Sabtu, 09 Maret 2024

Kredit kepada Tuhan


Di Bandung, awal 1978, situasi kampus dan ke­­ma­­­­­­ha­­siswaan di perguruan tinggi di Indonesia tidak menentu. Diawali dengan ikrar Dewan Mahasiswa (DM) atau Senat Mahasiswa (SM) se-Indonesia yang menyikapi perkembangan situasi nasional pada 28 Oktober 1977. Puncaknya, pada 16 Januari 1978, DM ITB mengeluarkan pernyataan yang intinya tidak lagi mempercayai kepemim­pinan nasional.

Kejadian itu telah membuat pemerintah berang dan memerintahkan tentara untuk menduduki kampus-kampus. Proses belajar mengajar praktis berhenti. Ratusan tokoh mahasiswa ditangkap, diadili, dan dipenjara. Beberapa di antaranya kini menjadi tokoh nasional, baik di kabinet ataupun di parlemen.

Dalam suasana sulit dan terputusnya komunikasi para mahasiswa dengan keluarga, berakibat banyak di antaranya yang kehabisan sangu. Biasanya mendapat kiriman wesel bulanan, kini banyak yang terlambat, bahkan ada yang terhenti sama sekali. Tiga di antaranya adalah rekan-rekan Uwan asal ranah Minang: Azwar dari Bukittinggi, Edison dari Tanah Datar, dan Rizal asal Sijunjung kelahiran Sungai Penuh. Ketiganya bukan nama sebenarnya.

Maaf kata, untuk menyambung hidup mereka sudah meminjam ke sana ke mari. Kiri-kanan yang mau meminjami lama-lama terbatas juga. Akhirnya mereka kehabisan relasi tempat berhutang. Uwan sendiri juga dalam kesulitan serupa namun relatif masih aman. Di Bandung banyak keluarga Banuhampu yang bisa dimohonkan pinjaman. Sekurangnya tidak berkeberatan untuk dipergilirkan menumpang makan. Lumayan.

Kami berempat berdiskusi membahas bagaimana jalan keluar dari situasi yang cukup pelik ini. Pandang jauh sama dilayangkan, pandang dekat coba ditukikkan. Tapi tak ditemukan argumen yang meyakinkan kami bersama.

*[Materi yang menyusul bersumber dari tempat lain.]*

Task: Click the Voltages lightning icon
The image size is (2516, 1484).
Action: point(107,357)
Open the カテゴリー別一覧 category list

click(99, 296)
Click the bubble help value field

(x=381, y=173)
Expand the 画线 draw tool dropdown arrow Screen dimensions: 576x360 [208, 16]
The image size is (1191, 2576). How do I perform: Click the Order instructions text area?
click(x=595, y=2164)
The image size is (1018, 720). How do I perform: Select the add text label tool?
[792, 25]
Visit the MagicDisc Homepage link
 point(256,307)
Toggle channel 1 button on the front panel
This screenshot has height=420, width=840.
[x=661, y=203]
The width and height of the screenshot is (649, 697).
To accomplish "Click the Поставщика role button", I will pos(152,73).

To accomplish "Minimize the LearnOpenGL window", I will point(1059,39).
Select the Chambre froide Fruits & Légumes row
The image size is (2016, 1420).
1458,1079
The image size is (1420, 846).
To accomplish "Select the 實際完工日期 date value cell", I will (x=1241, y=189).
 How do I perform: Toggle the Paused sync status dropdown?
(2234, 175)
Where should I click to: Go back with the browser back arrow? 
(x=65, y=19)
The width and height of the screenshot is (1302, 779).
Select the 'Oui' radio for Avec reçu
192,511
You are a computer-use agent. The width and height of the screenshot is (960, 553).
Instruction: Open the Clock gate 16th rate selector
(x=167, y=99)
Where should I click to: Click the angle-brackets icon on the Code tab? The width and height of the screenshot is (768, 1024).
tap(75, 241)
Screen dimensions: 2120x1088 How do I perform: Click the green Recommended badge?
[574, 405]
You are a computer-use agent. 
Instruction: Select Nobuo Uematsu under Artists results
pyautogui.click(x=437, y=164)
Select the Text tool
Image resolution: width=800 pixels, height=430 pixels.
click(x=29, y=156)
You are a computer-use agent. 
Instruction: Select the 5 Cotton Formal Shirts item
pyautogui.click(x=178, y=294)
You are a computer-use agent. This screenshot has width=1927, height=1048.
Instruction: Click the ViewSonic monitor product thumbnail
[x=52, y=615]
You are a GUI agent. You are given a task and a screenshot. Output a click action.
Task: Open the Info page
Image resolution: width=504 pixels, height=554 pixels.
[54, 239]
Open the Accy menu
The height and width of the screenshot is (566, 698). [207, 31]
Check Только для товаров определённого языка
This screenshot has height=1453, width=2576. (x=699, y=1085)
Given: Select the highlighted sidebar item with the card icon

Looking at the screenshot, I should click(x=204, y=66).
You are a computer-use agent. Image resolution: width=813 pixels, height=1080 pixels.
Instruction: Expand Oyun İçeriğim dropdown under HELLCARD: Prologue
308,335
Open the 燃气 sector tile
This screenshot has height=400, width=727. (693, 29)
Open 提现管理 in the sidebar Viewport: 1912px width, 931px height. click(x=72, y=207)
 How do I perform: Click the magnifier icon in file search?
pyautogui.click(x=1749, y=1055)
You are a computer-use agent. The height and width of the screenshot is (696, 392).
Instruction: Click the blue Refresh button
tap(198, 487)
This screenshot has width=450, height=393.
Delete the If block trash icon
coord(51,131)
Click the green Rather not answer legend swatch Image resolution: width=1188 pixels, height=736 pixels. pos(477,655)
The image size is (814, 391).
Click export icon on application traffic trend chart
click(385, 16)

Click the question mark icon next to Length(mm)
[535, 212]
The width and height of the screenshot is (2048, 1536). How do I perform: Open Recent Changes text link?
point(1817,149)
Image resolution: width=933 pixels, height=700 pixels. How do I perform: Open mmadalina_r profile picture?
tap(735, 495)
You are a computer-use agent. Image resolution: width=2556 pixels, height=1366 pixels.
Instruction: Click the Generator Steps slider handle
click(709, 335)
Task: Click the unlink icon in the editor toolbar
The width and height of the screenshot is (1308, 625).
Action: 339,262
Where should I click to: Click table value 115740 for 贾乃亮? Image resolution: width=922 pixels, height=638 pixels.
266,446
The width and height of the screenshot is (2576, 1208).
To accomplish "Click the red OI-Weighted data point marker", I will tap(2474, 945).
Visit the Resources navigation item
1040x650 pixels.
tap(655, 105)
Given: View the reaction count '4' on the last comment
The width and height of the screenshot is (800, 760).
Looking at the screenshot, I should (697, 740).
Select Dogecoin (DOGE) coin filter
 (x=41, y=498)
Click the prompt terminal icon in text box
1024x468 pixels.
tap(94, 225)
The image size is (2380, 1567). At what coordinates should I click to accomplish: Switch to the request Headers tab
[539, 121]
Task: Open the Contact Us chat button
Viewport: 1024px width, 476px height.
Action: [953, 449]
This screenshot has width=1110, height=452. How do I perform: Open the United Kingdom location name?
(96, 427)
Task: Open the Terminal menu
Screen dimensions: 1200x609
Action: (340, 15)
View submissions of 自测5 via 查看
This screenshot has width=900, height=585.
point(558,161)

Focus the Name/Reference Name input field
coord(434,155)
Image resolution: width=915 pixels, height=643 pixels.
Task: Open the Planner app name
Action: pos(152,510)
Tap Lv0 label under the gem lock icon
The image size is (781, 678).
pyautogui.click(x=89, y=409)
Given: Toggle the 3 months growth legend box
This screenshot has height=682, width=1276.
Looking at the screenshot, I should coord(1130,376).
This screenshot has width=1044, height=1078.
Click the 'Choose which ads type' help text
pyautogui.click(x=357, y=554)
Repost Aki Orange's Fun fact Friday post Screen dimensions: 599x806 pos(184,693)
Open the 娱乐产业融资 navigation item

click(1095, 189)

Maklumlah, pilihan yang ada hanya sekitar pinjam dan pinjam.

Malam harinya, setelah mengisi perut dengan roti bakar dan teh hangat yang murah meriah di Pasar Simpang Dago, kami terus saja menerawang. Semua berpikir keras, mengerahkan seluruh imajinasi untuk keluar dari kesulitan bersama itu.

Akhirnya Rizal menemukan usul cukup spektakuler. Katanya, jika sudah berupaya maksimal, dibatasnya tentu boleh pasrah kepada Yang Satu: Pinjam kepada Tuhan. Mohon kredit dengan janji akan dilunasi kelak setelah selesai kuliah, plus bunganya sepanjang umur.

Sebuah risiko yang cukup berat tapi menantang untuk ditaklukkan. Semua partisipan rapat bernapas lega karena ada solusi. Setelah salat Istikharah, semua sama-sama merasa mantap.

Kami bersepakat untuk tidak membocorkan rencana ini kepada siapapun karena kalau ketahuan pasti akan malu muka. Namun sekarang, setelah duapuluh tahun lebih, rasanya tidak apa-apa juga diceritakan. Setidaknya untuk diambil hikmahnya.

Idenya membuat kotak sumbangan masjid yang akan diletakkan di restoran padang yang tersebar seantero Kota Bandung. Agar atraktif, dindingnya dibuat dari bahan kaca sehingga tembus pandang yang ditopang dengan batangan aluminium tipe L. Kotak dilengkapi dengan nama masjid yang terbengkalai pembangunannya dari kampung masing-masing lengkap dengan alamat nagarinya, dipajang untuk menarik perhatian.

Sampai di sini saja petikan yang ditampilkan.